(Fragmento final del capítulo II)
Si aquella noche pude dormir, sólo fue para imaginarme
a mí mismo flotando río abajo en una marea viva de primavera y en dirección a
los Pontones. Un fantástico pirata me llamó, por medio de una bocina, cuando
pasaba junto a la horca, diciéndome que mejor sería que tomase tierra para ser
ahorcado en seguida, en vez de continuar mi camino. Temía dormir, aunque me
sentía inclinado a ello por saber que en cuanto apuntase la aurora me vería
obligado a saquear la despensa. No era posible hacerlo durante la noche, porque
en aquellos tiempos no se encendía la luz como ahora gracias a la sencilla
fricción de un fósforo. Para tener luz habría tenido que recurrir al pedernal y
al acero, haciendo así un ruido semejante al del mismo pirata al agitar sus
cadenas.
Tan pronto como el negro aterciopelado que se vela a
través de mi ventanita se tiñó de gris, me apresuré a levantarme y a bajar la
escalera; todos los tablones de madera y todas las resquebrajaduras de cada madero
parecían gritarme: «¡Deténte, ladrón!» y «¡Despiértese, señora Joe!» En la
despensa, que estaba mucho mejor provista que de costumbre por ser la
víspera de Navidad, me alarmé mucho al ver que había una liebre colgada de las
patas posteriores y me pareció que guiñaba los ojos cuando estaba ligeramente vuelto
de espaldas hacia ella. No tuve tiempo para ver lo que tomaba, ni de elegir, ni
de nada, porque no podía entretenerme. Robé un poco de pan, algunas cortezas de
queso, cierta cantidad de carne picada, que guardé en mi pañuelo junto con el
pan y manteca de la noche anterior, y un poco de aguardiente de una botella de
piedra, que eché en un frasco de vidrio (usado secretamente para hacer en mi cuarto
agua de regaliz). Luego acabé de llenar de agua la botella de piedra.
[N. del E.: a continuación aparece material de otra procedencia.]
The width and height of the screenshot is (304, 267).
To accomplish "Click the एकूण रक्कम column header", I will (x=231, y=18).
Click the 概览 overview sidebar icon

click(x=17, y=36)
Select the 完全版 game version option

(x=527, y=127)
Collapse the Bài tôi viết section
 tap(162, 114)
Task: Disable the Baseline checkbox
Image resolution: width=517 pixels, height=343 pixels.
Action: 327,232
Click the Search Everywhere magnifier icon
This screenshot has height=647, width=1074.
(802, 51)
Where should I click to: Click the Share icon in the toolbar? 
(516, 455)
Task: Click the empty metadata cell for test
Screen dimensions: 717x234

También
tomé un hueso con un poco de carne y un hermoso pastel de cerdo. Me disponía a
marcharme sin este último, pero sentí la tentación de encaramarme en un estante
para ver qué cosa estaba guardada con tanto cuidado en un plato de barro que había
en un rincón; observando que era el pastel, me lo llevé, persuadido de que no
estaba dispuesto para el día siguiente y de que no lo echarían de menos en
seguida.
En la cocina había una puerta que comunicaba con
la fragua. Quité la tranca y abrí el cerrojo de ella, y así pude tomar una lima
de entre las herramientas de Joe. Luego cerré otra vez la puerta como estaba,
abrí la que me dio paso la noche anterior al llegar a casa y, después de
cerrarla de nuevo, eché a correr hacia los marjales cubiertos de niebla.
Charles Dickens (Inglaterra, 1812-1870).